Looking back I see my belief in Julian as a manifestation of the fact that as a young child I didn’t see myself as being in control of my actions. I saw myself at the mercy of another and perhaps since I didn’t have an obvious other to put the blame on, I decided it was this other part of me. If Julian was responsible for everything wrong in my life that meant that I wasn’t. I could enable myself to be a victim of this unassailable enemy. If this other me was trapped inside my mind and inside my body I had no way to fight him. I had no control over my misfortunes because while he was powerful enough to reach beyond “Matthew,” I imagined that I couldn’t reach back to him. Putting this into words is helping me to see what a flimsy self-deception was able to work on me. There really is a plot hole so to speak in my perception of how this other me was able to operate. I never did win out over Julian. I never lost either. Well maybe I did. I cannot remember when I stopped thinking about Julian and how he affected my life. I wonder what that means.

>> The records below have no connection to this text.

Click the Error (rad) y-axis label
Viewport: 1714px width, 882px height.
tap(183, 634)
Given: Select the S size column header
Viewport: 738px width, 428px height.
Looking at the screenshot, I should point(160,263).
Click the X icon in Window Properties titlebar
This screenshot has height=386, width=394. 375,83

A Broken Mirror Holds Some Truths
It is hard to accept blame for what we have done or what others have made us feel is our doing. I know that my mistakes are mine and that my life is one of many in a complex interconnected web, each node bearing on the next and the next so that the origin of any traumatic event in our lives is near impossible to trace. Perhaps tracing it back is fruitless. I don’t care who hurt me or why or how because what matters is now. What I will do in the moment. This moment. Each moment.

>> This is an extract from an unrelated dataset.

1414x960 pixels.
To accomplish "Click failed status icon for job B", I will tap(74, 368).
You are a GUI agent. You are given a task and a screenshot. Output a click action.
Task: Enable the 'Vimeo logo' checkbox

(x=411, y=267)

Looking into my history doesn’t run counter to that. I am not looking for excuses in my past. I have already taken steps to move forward. I am working to make myself into my ideal self: unshackled from anger, relaxed enough to go with the flow, firm in my commitment to be kind and pursue peace in all circumstances. Julian was my excuse for so much for too long. I think he faded away because I was self-conscious about having identified this other me as I got older. I think that was a mistake. In some ways, I wish I had held onto Julian. Maybe he could have shown me things I refused to see for years. Perhaps in letting him go, I really did become my own worse enemy.